How different the output is each time you generate something from an LLM is a property called 'prompt adherence'. It's not really a big deal in coding LLMs, but in image generation some of the newer models (Z Image Turbo for example) give virtually the same output every time if the prompt doesn't change. To the point where some users claim it's actually a problem because most of the time you want some variety in image gen. It should be possible to tune a coding LLM to give the same response every time.

  • Even if you have deterministic LLMs (which is absolutely something that can be done), you still need to pin a specific version to get that. That might work in the short term; but 10 years from now, your not going to want to be using a model from today.

    • > Even if you have deterministic LLMs (which is absolutely something that can be done),

      Note, when Fabrice Bellard made his LLM thing to compress text, he had to make sure it was deterministic. It would be terrible if it slightly corrupted files in different ways each time it decompressed

    • You cannot pin a certain version, even today, if you are using some vendor LLM the versions are transient; they are constantly making micro optimizations/tweaks.

  • If that is true, and a given history of prompts combined with a given mosel always gives the same code, then you have invented what’s called a compiler. Take human-readable text and convert it into machine code. Which means we have a much higher level language, than before and your prompts become your code.

  • > How different the output is each time you generate something from an LLM is a property called 'prompt adherence'. It's not really a big deal in coding LLMs, (...)

    I strongly disagree. Nowadays most LLMs support updating context with chat history. This means the output of a LLM will be influenced by what prompts you have been feeding it. You can see glaring changes in what a coding agent does based on what topics you researched.

    To take the example a step further, some LLMs even update their system prompts to include context such as where you are in the world at that precise moment and the time of the year. Once I had ChatGPT generate a complete example project based around an event that was taking place at a city I happened to be cruising through at that moment.

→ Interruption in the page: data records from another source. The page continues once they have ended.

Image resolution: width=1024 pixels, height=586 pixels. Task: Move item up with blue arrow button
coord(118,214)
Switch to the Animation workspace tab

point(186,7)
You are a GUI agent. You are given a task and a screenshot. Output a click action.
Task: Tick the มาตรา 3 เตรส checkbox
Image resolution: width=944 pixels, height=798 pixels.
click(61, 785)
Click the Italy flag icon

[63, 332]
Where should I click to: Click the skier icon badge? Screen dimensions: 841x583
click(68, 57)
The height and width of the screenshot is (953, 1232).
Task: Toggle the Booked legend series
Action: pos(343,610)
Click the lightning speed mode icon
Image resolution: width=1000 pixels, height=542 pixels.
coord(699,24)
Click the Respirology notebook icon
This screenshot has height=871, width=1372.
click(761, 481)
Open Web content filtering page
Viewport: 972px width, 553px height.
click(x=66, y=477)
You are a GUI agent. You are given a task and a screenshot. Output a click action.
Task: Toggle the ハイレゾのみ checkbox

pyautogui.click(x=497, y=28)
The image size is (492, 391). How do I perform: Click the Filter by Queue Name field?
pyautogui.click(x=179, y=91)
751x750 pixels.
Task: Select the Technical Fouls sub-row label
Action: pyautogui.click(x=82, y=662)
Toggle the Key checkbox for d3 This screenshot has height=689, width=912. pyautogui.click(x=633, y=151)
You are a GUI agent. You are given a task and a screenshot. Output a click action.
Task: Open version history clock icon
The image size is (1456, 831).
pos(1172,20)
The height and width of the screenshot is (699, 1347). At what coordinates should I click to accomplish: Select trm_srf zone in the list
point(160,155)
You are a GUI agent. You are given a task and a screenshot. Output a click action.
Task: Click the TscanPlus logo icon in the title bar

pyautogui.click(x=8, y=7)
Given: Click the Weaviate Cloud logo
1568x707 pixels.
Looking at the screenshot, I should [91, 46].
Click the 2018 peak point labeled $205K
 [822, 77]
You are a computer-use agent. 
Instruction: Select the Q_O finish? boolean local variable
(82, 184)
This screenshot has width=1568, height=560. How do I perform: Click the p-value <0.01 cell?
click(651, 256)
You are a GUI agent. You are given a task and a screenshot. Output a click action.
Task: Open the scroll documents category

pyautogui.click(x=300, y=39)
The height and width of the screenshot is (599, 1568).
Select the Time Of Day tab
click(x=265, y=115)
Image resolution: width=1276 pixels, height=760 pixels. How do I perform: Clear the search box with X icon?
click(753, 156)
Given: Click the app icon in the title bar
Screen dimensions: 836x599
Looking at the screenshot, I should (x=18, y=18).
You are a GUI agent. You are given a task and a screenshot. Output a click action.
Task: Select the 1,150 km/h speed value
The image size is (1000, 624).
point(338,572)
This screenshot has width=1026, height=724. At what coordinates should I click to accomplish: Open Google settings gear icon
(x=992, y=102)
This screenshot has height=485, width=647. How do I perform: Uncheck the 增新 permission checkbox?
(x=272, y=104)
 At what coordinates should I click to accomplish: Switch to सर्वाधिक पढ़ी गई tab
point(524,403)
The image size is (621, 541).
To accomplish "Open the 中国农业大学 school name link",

  • > It's not really a big deal in coding LLMs

    Challenge. Given that you're not nailing down _EVERY_ detail in your descriptions (because that's not possible), the results can vary a fair amount. Especially as the model changes over time. And if there was anything else in the context; I've gotten different results from the exact same prompt 60 minutes apart after reverting the code, because there were some failed attempts to get it to fix what it broke.